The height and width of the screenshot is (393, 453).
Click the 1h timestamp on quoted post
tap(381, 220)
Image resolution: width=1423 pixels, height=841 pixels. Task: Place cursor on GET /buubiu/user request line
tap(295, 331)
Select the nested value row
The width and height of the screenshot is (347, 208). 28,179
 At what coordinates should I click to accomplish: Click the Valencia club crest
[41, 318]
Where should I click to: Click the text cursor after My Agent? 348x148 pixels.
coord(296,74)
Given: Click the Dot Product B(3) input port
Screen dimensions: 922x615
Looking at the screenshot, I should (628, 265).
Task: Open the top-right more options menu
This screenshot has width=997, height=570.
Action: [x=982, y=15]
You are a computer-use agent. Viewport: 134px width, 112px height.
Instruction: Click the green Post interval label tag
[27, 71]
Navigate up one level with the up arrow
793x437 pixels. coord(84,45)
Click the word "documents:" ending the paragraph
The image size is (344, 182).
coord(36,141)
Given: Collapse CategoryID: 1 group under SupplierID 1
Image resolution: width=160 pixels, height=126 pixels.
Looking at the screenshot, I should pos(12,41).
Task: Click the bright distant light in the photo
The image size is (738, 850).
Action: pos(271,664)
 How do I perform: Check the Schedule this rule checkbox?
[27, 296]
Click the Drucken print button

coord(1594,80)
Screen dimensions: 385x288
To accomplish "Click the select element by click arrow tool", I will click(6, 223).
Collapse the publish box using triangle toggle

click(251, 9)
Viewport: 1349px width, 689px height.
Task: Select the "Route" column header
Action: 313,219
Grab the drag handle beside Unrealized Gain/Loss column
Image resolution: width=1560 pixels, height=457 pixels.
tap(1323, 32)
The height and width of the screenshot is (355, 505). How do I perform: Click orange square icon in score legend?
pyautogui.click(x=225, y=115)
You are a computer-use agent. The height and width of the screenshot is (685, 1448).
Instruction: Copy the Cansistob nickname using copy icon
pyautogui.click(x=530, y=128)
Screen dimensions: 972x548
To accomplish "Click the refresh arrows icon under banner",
◆ ◆ ◆ ◆ ◆ ◆ ◆
(WHAT IS BEING ASKED): Reproduce all the data word for word.

(EXERCISE SOLUTION):
The height and width of the screenshot is (393, 453).
Click the 1h timestamp on quoted post
tap(381, 220)
Image resolution: width=1423 pixels, height=841 pixels. Task: Place cursor on GET /buubiu/user request line
tap(295, 331)
Select the nested value row
The width and height of the screenshot is (347, 208). 28,179
 At what coordinates should I click to accomplish: Click the Valencia club crest
[41, 318]
Where should I click to: Click the text cursor after My Agent? 348x148 pixels.
coord(296,74)
Given: Click the Dot Product B(3) input port
Screen dimensions: 922x615
Looking at the screenshot, I should (628, 265).
Task: Open the top-right more options menu
This screenshot has width=997, height=570.
Action: [x=982, y=15]
You are a computer-use agent. Viewport: 134px width, 112px height.
Instruction: Click the green Post interval label tag
[27, 71]
Navigate up one level with the up arrow
793x437 pixels. coord(84,45)
Click the word "documents:" ending the paragraph
The image size is (344, 182).
coord(36,141)
Given: Collapse CategoryID: 1 group under SupplierID 1
Image resolution: width=160 pixels, height=126 pixels.
Looking at the screenshot, I should pos(12,41).
Task: Click the bright distant light in the photo
The image size is (738, 850).
Action: pos(271,664)
 How do I perform: Check the Schedule this rule checkbox?
[27, 296]
Click the Drucken print button

coord(1594,80)
Screen dimensions: 385x288
To accomplish "Click the select element by click arrow tool", I will click(6, 223).
Collapse the publish box using triangle toggle

click(251, 9)
Viewport: 1349px width, 689px height.
Task: Select the "Route" column header
Action: 313,219
Grab the drag handle beside Unrealized Gain/Loss column
Image resolution: width=1560 pixels, height=457 pixels.
tap(1323, 32)
The height and width of the screenshot is (355, 505). How do I perform: Click orange square icon in score legend?
pyautogui.click(x=225, y=115)
You are a computer-use agent. The height and width of the screenshot is (685, 1448).
Instruction: Copy the Cansistob nickname using copy icon
pyautogui.click(x=530, y=128)
Screen dimensions: 972x548
To accomplish "Click the refresh arrows icon under banner",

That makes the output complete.